Milton on Mars

Milton was a climber of the mountains up on Mars.
Waterproof on the tip of the roof with his banjo and guitars.
In the old Montgomery moonlight, he’d howl the whole night through,
And if you asked wherefore or why, he’d be like this to you:

He’d say:
Sing me Jimmy Rodgers or an old Hank Williams song.
You might see eternity, but I’ll last twice as long.
Life is naught but shadows, a few honkytonks and bars.
I’ll rest my bones in a vale of stones in the mountains—up on Mars.

I met him by the crossroads once on the down side edge of town.
A freight train in the distance, a high and lonesome sound.
A guitar strapped across his back, a banjo on his knees,
Naked as an angel in the wind above the trees.

He said:
Sing me Jimmy Rodgers or an old Hank Williams song.
You might see eternity, but I’ll last twice as long.
Life is naught but shadows, a few honkytonks and bars.
I’ll rest my bones in a vale of stones in the mountains—up on Mars.

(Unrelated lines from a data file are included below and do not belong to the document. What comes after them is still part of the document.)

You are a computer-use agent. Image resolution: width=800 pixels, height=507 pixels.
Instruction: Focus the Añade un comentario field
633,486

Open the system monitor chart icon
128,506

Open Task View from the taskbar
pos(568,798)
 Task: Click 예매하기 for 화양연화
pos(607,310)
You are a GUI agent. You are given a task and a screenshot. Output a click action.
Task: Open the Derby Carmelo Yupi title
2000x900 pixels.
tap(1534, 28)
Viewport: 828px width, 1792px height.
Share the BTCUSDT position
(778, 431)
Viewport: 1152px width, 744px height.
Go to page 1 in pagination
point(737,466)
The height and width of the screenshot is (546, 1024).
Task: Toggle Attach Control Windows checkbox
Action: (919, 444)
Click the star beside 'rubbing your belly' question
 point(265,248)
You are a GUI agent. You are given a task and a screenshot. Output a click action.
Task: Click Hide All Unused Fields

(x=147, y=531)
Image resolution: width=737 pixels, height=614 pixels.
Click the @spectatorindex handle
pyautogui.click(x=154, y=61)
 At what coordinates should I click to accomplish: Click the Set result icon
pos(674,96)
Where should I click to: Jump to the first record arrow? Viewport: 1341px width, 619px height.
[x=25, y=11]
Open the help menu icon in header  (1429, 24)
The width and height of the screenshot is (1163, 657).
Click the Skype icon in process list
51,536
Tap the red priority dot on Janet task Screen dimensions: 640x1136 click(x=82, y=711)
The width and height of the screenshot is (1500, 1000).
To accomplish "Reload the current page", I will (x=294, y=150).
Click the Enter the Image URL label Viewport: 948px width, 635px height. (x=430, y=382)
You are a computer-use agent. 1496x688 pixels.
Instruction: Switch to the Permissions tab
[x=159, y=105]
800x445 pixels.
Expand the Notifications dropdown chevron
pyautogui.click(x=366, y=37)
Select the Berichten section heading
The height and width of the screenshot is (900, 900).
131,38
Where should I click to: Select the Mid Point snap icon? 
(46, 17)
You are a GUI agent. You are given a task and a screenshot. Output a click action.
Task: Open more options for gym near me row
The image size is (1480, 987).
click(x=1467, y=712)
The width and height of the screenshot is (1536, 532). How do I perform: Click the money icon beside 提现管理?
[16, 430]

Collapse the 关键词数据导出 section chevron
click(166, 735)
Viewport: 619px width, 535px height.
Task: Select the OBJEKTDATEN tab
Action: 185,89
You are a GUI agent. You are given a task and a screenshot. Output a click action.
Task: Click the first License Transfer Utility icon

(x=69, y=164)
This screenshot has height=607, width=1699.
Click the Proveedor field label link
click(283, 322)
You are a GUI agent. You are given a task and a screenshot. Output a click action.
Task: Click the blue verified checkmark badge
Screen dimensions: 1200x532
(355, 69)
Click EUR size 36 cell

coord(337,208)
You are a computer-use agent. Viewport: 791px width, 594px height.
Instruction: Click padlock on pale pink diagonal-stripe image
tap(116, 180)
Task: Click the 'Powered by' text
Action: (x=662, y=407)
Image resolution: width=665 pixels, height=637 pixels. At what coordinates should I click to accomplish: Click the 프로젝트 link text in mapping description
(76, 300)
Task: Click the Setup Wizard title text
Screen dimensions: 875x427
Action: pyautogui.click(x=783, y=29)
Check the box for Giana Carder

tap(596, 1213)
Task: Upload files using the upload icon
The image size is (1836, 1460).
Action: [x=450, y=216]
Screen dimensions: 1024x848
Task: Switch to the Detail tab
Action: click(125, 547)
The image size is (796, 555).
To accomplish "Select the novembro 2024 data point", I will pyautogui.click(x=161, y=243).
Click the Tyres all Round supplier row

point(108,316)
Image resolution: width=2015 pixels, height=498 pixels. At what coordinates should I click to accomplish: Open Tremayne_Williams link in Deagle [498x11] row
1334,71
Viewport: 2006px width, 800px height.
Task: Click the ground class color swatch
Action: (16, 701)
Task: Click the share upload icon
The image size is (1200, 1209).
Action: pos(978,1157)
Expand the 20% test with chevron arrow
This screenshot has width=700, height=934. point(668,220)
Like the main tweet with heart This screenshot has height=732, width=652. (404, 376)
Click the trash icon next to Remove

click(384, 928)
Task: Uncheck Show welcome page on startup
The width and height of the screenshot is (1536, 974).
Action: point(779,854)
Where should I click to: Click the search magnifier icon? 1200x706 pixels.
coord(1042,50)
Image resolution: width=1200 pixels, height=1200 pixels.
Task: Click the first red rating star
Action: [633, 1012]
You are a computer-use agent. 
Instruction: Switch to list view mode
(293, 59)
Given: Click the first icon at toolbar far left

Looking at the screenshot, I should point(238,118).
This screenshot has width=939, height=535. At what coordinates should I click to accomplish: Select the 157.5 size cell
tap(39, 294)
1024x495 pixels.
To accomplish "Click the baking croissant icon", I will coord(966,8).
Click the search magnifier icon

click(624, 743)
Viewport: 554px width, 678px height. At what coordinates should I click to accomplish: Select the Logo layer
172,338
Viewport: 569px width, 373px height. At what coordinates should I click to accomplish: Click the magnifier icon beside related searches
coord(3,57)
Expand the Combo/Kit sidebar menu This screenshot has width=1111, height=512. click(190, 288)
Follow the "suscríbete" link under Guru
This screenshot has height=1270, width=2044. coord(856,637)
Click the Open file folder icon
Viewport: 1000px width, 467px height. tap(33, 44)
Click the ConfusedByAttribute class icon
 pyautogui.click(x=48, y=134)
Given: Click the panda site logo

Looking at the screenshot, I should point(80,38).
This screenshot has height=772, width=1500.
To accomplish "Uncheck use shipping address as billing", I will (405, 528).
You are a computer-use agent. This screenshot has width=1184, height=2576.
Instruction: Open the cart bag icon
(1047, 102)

I never saw him after, but I think of him a lot.
I count the years, the tears and fears, and I down another shot.
You may say it’s senseless to wonder when I’m dry
Why hello’s so much harder than whispering good-bye.

I say:
Sing me Jimmy Rodgers or an old Hank Williams song.
You might see eternity, and I’ll last twice as long.
Life is naught but shadows, a few honkytonks and bars.
I’ll rest my bones in a vale of stones in the mountains—up on Mars.